Выбрать главу

Рождалась действительность, иногда комическая, иногда трагическая, но обыкновенная и реальная. С неизбежностью естественного развития она крепла, обрастала жизненными реалиями, обнимая, захватывая, подчиняя и связывая сотни, тысячи, десятки тысяч людей.

Поворот воплощался в делах, он происходил без участия тех, кто в течение долгих лет мыслил себя истинными вождями нации. Некоторые из них уже начинали понимать это или во всяком случае сумели оценить необратимость происходящего. 24 ноября в Лондоне кабинет Станислава Миколайчика подал в отставку. Освободившись от сопротивления «твердолобых», Миколайчик стремился получить свободу для еще возможного нового маневра…

29 ноября, в годовщину начала ноябрьского восстания, Театр польский в Люблине дал первое представление в зале городского театра. Это была «Свадьба» Выспянского в постановке Яцека Вощеровича.

Пан, ты видишь только блох и мотыльков, нас же ты не замечаешь и забыл, что в наших душах наступить рассвет готов. Ты забыл, что будут скоро петухи кричать, что город ждет нас, что со всех сторон мы пришли сюда с серпами, с косами и топорами и что это все — не сон.

В 3-м дивизионе 1-го полка легкой артиллерии артиллеристы возятся у орудий. Еще никто за пределами батареи не знает рядового Александра Карповича, он и сам еще не знает, что полотнище для бело-красного флага, который через полгода он водрузит на берлинской колонне Победы, уже готово.

16 ноября в Люблине впервые собрался Комитет поляков западных земель. Несколькими днями ранее завершили работу курсы работников оперативных групп, призванных сразу после прохождения фронта принимать, обеспечивать и пускать в ход предприятия на тех землях, которые будут освобождены в ходе ожидаемого завершающего наступления. Очередной курс инженер Альфред Вислицкий, руководитель отдела при ведомстве национальной экономики ПКНО, готовил уже в Праге. О подобных группах подумывали и в других ведомствах. Прокладывались маршруты: из Люблина — две группы на Краков и Кельце первым эшелоном, а оттуда — на Катовице и Вроцлав вторым эшелоном; из Варшавы — две группы на Лодзь и Плоцк, а оттуда вторым эшелоном — на Познань и Поморье. И пятая группа из Варшавы — прямо в Восточную Пруссию. Спустя несколько дней, пока еще без названия и официального титула, начало функционировать будущее Бюро возвращенных земель при президиуме совета министров. В то же самое время в еще оккупированной Познани несколько находившихся в подполье польских ученых основали конспиративный научный центр — Западный институт. Еще дальше, за старой польско-германской границей, где-то на Опольщине, высадилась группа польских разведчиков. Утомленные преследованием, они остановились на короткий отдых в деревне, и надо же, чтобы им так трагически не повезло: в доме единственного в деревне закоренелого гитлеровца. Ставшие жертвой предательства, застигнутые врасплох полицией через несколько часов, они оказывали ожесточенное сопротивление. Двое окруженных, Пиндор и Орлинский, отстреливаясь до последнего патрона, погибли в пламени пожара, который охватил усадьбу. Их обугленные тела немцы закопали тут же, в детской песочнице. На другой день над могилой выросла гора цветов. Белых и красных. Цветов срезанных, но, как оказалось, комнатных, выращенных в горшках и принесенных, наверное, из всех домов, из всех окрестных деревень…{381}

Что из того, что ничего этого еще не знают люди, работа которых в Люблине возвещает новое? Нет, все же знают! Знают об этой огромной потребности движения на запад, потребности, диктуемой историей и биением сотен тысяч людских сердец.
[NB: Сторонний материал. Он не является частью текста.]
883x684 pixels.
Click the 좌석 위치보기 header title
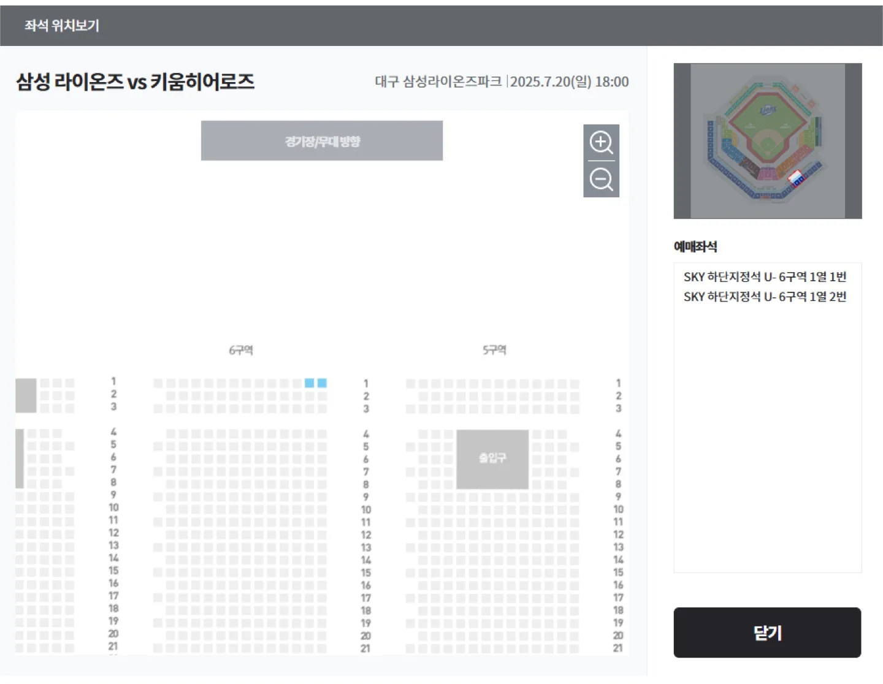tap(61, 26)
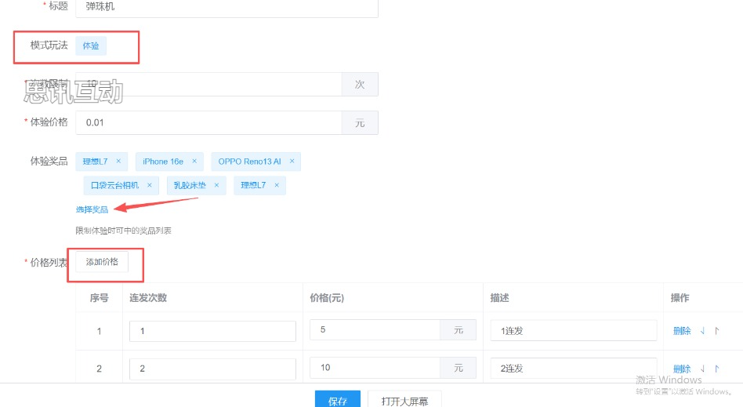Move price row 2 up with arrow

click(x=716, y=369)
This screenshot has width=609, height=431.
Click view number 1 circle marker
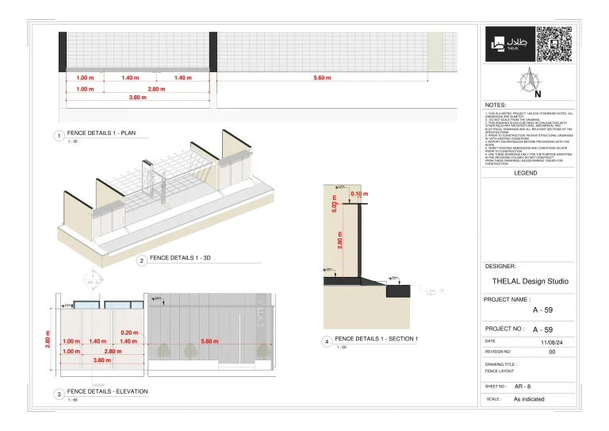[58, 136]
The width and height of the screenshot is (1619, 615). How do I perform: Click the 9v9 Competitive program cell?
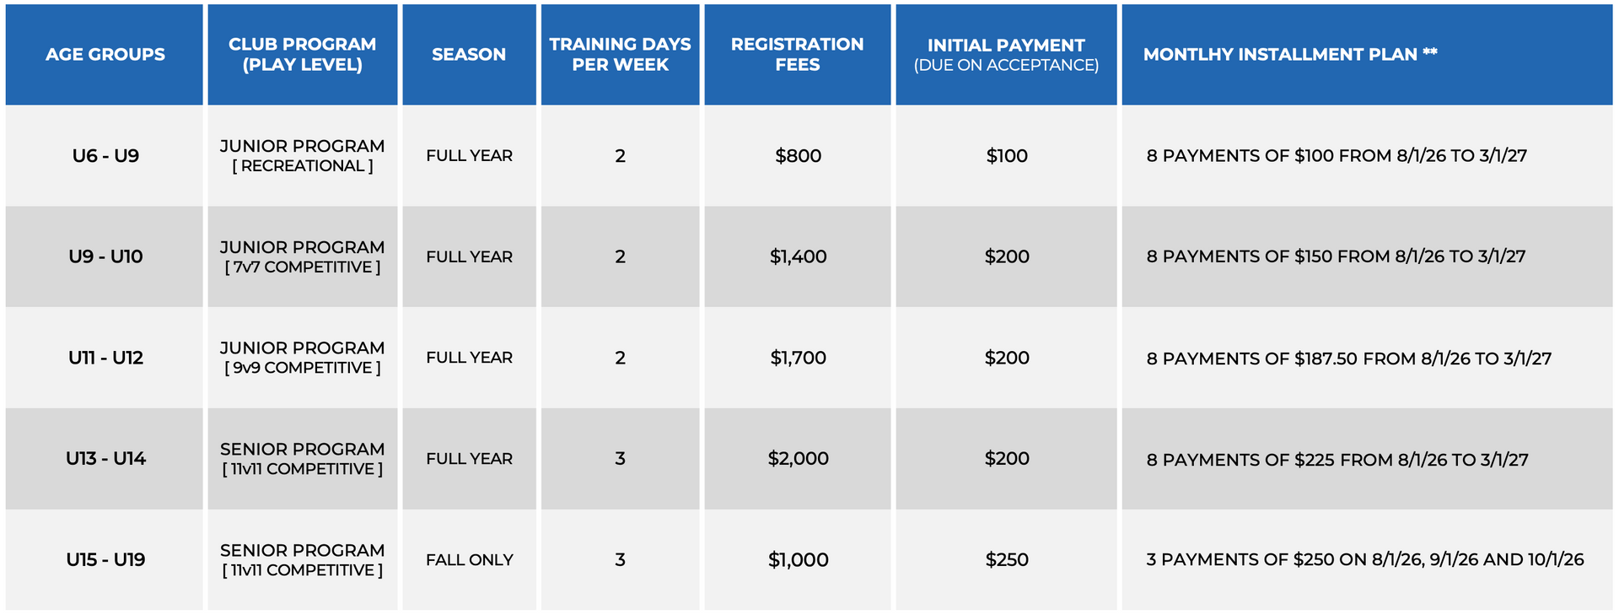[303, 358]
Уже проникают на запад первые группы разведчиков Силезского округа АЛ, а неподалеку по Рыбницким и Рациборским лесам кружат разведывательные взводы «скитальцев» Силезского округа АК полковника Янке-Вальтера. Поморцы и кашубы из «Грифа», а вместе с ними парашютисты народного Войска Польского из группы Меткого добираются до Слупска и Пилы. Еще молчат перед последним ударом орудия на фронте, а новая Польша уже возвращается в лице своих первых патрулей на этот завещанный историей путь — путь Пястов, насчитывающий тысячу лет, но и путь генерала Домбровского, насчитывающий неполные сто сорок лет.